Death Duck Machines for Sale:

ducksauction.jpg

Taking a late lunch break. Eating a salad from Veggie Grill. Looking at the paper online. Should have waited for that.

Almost throw up inside of mouth. Bankrupt Ride the Ducks Seattle is having an auction. On the one hand - am proud the end result of the jury’s verdict was to shut that company down. But the thought of those death traps being sold…perhaps put back onto road and waterways with unsuspecting tourists inside. Well, the nausea is overwhelming.

Right before trial a guy called us. Claimed he had a lot of inside information. We googled him and learned that he had been buying ducks from companies that were going out of business. Maybe he’ll be one of the bidders July 1. He wants to be the new king of ducks. Gross as that is.

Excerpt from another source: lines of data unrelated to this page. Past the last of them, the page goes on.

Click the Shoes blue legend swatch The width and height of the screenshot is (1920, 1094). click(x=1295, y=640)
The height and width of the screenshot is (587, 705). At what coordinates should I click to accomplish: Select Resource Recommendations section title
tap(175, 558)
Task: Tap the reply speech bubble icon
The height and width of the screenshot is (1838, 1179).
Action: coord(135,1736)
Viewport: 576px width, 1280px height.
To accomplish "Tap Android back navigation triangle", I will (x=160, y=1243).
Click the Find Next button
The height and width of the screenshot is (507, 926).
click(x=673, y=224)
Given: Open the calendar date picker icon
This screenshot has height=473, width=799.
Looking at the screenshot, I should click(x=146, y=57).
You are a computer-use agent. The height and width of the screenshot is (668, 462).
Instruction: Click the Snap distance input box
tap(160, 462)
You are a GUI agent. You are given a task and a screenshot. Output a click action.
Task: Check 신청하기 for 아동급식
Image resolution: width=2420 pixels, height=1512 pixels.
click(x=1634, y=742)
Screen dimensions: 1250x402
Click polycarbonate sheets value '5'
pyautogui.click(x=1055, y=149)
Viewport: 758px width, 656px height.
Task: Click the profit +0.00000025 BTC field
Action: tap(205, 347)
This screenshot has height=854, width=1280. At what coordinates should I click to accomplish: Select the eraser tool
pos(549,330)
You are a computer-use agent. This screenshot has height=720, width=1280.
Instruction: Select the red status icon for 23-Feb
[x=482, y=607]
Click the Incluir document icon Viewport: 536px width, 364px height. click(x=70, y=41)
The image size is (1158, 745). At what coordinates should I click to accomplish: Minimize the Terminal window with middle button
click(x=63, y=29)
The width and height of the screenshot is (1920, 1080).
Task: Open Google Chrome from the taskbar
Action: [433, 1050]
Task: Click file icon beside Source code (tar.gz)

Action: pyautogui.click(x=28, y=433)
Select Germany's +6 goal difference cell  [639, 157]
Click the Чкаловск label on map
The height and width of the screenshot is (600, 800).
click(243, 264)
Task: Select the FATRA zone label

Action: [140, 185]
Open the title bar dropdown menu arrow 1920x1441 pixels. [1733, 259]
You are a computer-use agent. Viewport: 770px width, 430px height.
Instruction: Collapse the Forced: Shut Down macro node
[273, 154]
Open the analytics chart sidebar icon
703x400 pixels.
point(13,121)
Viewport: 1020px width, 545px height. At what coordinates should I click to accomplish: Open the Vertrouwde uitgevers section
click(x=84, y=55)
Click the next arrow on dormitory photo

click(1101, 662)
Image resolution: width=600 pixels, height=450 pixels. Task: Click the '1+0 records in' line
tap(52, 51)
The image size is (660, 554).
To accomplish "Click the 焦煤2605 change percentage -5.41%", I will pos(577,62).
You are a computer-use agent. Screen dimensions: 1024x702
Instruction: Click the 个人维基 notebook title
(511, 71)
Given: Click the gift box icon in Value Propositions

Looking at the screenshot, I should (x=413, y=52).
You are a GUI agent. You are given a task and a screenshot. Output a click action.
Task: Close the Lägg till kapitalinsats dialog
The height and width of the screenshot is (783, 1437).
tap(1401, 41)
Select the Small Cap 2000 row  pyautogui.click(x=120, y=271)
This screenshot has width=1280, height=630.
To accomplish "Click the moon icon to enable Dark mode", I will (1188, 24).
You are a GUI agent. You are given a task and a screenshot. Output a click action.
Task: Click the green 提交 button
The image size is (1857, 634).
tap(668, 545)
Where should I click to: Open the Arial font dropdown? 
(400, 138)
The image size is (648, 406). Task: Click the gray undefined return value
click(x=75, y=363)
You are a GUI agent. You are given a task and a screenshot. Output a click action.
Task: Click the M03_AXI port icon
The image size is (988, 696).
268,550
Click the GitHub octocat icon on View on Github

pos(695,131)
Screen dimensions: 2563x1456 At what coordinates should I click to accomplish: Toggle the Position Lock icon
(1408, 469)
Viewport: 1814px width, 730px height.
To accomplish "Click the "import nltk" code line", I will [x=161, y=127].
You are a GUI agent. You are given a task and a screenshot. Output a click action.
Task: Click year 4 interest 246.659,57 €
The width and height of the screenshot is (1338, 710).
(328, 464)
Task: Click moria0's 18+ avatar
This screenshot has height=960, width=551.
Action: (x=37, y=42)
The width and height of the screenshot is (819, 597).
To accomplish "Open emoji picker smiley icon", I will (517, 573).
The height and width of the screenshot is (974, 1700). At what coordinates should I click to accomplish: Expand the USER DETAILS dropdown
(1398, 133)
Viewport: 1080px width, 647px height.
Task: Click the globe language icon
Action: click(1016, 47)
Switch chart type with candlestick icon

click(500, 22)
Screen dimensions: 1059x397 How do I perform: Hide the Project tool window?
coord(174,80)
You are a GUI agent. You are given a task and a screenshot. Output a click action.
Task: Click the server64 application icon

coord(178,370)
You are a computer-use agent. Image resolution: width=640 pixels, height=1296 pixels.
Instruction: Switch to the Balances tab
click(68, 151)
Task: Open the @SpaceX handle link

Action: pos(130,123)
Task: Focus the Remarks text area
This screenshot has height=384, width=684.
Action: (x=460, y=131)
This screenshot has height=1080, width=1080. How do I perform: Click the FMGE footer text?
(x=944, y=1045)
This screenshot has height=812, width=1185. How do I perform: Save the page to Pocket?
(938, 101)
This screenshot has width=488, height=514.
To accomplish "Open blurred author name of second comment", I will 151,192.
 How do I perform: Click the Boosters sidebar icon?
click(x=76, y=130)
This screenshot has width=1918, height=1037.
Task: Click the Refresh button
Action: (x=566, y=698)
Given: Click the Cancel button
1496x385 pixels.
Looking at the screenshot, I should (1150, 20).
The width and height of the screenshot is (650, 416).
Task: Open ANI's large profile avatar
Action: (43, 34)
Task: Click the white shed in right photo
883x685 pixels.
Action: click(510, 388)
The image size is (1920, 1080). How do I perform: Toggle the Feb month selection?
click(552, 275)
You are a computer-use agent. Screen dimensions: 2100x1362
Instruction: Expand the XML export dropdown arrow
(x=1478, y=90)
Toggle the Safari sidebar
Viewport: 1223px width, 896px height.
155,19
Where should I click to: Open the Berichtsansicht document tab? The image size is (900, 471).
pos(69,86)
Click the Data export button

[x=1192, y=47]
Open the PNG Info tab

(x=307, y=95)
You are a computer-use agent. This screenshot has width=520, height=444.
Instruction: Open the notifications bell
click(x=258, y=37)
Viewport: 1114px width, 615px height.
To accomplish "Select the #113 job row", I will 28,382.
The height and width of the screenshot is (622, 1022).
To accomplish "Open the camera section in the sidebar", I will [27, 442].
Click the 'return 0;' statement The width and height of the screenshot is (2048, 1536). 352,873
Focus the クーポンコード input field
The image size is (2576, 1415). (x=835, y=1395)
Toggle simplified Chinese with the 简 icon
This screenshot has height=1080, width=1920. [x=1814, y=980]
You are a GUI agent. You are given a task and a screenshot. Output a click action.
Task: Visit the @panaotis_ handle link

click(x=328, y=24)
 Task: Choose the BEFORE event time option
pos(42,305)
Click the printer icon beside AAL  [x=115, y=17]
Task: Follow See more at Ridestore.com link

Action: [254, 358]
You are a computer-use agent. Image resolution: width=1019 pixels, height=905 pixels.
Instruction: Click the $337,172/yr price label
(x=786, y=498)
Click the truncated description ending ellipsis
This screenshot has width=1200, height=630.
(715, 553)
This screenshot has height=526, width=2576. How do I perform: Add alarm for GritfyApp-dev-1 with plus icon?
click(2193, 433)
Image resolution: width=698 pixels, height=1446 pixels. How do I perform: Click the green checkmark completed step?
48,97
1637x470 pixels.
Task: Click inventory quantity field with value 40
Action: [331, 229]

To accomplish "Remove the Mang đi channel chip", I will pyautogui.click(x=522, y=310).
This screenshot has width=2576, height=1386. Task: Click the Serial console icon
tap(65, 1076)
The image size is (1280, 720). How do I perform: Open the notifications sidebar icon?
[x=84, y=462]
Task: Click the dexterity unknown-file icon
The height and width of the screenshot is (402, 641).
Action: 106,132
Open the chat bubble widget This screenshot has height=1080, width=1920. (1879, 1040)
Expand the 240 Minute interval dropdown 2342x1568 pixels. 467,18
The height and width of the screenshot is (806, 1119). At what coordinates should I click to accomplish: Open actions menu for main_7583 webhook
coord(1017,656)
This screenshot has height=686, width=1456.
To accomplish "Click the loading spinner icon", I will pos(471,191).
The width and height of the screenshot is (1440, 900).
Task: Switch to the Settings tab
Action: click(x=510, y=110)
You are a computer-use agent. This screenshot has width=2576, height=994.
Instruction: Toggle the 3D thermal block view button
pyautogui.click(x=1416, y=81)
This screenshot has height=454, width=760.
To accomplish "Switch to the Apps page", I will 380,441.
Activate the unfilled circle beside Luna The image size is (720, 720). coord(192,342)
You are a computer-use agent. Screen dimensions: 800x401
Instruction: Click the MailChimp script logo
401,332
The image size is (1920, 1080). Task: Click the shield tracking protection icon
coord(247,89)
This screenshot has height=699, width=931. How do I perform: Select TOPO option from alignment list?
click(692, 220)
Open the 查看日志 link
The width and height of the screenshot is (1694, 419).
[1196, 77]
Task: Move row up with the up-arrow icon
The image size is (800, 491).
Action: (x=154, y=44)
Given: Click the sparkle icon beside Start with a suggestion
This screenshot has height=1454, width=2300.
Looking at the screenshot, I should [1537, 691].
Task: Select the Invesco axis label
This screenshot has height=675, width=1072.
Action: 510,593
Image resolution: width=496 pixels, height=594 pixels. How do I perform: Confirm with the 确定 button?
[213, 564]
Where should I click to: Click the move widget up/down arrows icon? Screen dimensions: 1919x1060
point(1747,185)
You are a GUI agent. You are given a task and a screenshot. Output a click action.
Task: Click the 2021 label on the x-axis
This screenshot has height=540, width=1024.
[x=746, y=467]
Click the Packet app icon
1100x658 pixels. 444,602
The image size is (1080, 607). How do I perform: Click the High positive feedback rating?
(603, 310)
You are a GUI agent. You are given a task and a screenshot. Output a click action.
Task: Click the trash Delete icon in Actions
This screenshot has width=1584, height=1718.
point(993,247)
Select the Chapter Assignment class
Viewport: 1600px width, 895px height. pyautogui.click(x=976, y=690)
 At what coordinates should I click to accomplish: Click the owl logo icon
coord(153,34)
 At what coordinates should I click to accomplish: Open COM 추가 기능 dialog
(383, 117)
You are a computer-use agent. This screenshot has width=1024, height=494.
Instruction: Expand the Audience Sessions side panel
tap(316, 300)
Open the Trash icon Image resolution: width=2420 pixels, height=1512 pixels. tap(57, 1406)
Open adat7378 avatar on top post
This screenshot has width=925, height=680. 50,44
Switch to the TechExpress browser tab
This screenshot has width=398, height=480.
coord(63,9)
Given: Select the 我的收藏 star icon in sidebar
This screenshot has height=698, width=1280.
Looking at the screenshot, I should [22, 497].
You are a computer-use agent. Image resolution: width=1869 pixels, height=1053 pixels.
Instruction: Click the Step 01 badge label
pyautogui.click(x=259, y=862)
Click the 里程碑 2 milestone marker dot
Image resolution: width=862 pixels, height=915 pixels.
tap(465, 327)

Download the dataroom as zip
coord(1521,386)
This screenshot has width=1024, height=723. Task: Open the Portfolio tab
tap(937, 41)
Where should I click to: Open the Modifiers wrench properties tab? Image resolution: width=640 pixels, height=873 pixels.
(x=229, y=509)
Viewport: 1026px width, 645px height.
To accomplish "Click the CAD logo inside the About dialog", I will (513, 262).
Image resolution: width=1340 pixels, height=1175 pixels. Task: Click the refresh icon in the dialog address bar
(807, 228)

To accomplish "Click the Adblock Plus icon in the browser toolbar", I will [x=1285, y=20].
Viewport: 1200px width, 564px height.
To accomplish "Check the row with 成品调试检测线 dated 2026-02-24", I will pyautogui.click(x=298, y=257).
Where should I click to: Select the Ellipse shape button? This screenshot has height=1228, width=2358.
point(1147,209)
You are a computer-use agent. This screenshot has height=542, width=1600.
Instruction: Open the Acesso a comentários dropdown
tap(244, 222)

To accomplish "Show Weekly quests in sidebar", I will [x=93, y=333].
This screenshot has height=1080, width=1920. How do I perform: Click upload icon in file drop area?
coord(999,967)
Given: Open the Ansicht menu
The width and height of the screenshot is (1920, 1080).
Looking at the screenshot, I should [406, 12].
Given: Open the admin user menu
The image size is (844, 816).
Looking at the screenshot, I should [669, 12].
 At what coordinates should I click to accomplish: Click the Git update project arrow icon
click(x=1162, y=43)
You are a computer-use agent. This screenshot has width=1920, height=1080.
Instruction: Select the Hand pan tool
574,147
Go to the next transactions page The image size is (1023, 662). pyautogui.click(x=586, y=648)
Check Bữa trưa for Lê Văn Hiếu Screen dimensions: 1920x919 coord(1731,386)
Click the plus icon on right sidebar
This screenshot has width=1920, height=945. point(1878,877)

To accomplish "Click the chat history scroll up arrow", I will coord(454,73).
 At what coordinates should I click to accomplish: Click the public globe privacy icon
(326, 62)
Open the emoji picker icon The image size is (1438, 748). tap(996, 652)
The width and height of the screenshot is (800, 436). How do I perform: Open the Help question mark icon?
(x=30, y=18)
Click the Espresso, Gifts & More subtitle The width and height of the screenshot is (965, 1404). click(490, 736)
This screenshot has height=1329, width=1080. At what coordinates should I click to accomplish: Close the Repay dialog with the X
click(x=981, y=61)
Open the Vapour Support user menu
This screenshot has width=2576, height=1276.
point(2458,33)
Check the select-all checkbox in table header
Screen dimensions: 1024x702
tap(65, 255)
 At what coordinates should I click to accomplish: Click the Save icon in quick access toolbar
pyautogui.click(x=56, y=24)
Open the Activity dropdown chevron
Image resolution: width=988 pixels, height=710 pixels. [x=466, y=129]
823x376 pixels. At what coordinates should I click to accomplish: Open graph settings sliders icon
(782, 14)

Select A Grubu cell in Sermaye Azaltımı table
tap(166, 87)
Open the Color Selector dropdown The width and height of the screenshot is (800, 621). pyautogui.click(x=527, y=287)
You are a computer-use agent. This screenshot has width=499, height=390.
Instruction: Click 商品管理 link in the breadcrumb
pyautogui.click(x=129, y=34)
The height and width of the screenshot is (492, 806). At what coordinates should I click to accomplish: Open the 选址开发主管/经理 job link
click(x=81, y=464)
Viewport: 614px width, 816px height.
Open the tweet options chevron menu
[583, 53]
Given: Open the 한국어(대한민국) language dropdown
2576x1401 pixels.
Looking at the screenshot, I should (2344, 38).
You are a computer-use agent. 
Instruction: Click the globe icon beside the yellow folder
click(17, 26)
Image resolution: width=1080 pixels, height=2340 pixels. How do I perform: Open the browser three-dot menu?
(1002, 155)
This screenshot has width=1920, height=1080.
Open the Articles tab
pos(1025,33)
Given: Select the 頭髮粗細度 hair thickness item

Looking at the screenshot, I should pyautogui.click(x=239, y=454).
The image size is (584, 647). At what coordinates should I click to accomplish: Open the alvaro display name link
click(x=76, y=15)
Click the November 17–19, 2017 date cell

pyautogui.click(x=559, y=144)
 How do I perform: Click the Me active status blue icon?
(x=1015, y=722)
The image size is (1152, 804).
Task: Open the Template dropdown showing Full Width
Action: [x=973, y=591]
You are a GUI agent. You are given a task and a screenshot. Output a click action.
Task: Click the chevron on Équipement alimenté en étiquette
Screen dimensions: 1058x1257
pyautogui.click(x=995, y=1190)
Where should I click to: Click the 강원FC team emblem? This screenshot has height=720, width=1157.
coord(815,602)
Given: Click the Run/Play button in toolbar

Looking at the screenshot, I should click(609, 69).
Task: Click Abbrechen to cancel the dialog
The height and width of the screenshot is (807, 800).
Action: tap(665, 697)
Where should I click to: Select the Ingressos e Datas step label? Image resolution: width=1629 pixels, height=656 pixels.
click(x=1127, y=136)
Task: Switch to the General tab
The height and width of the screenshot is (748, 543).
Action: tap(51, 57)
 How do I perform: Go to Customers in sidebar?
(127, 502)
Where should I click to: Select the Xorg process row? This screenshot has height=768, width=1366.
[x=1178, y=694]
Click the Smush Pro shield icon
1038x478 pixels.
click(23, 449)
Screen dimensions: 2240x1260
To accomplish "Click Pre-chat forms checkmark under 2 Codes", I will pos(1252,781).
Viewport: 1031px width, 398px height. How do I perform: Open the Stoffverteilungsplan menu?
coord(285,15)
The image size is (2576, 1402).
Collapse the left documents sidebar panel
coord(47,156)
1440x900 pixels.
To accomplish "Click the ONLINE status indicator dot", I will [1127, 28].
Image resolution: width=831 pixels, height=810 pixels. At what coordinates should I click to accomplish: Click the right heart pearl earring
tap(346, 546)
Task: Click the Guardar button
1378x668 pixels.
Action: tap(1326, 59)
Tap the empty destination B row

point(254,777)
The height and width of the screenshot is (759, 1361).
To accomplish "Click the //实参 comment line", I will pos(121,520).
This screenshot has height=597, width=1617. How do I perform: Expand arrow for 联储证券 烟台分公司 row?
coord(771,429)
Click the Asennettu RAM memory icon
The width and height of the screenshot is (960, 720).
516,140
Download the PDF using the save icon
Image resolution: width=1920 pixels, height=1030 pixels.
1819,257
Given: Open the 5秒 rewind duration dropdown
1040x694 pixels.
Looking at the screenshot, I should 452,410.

The stretch ducks from the 1940s belong nowhere other than a junk yard. They deserve nothing more than to rot and decay into rusted dust.

We won the lawsuit because those Mad Max vehicles were built by dodging federal safety regulations. They are D.A.N.G.E.R.O.U.S.

The wheel fell off when Duck 6 was high tailing it down the Aurora Bridge. And that wasn’t the first time. The seats folded, twisted and lifted right off the floor where they were weakly bolted. Sure a duck can defensively ram the heck out of any vehicle in its path (causing mass death and destruction). But if you get in the water, they ride too low, will entrap you with their stupid canopies, and take on water so quickly that in a minute everyone will be drowned.

After three and a half years of litigating and trying that lawsuit, I no longer need to watch my words. Defendants can’t run to tattle to the judge on me. I can say exactly what I think. It is stupid, irresponsible, and ridiculous, to sell the duck fleet. Anyone who buys them should be ashamed.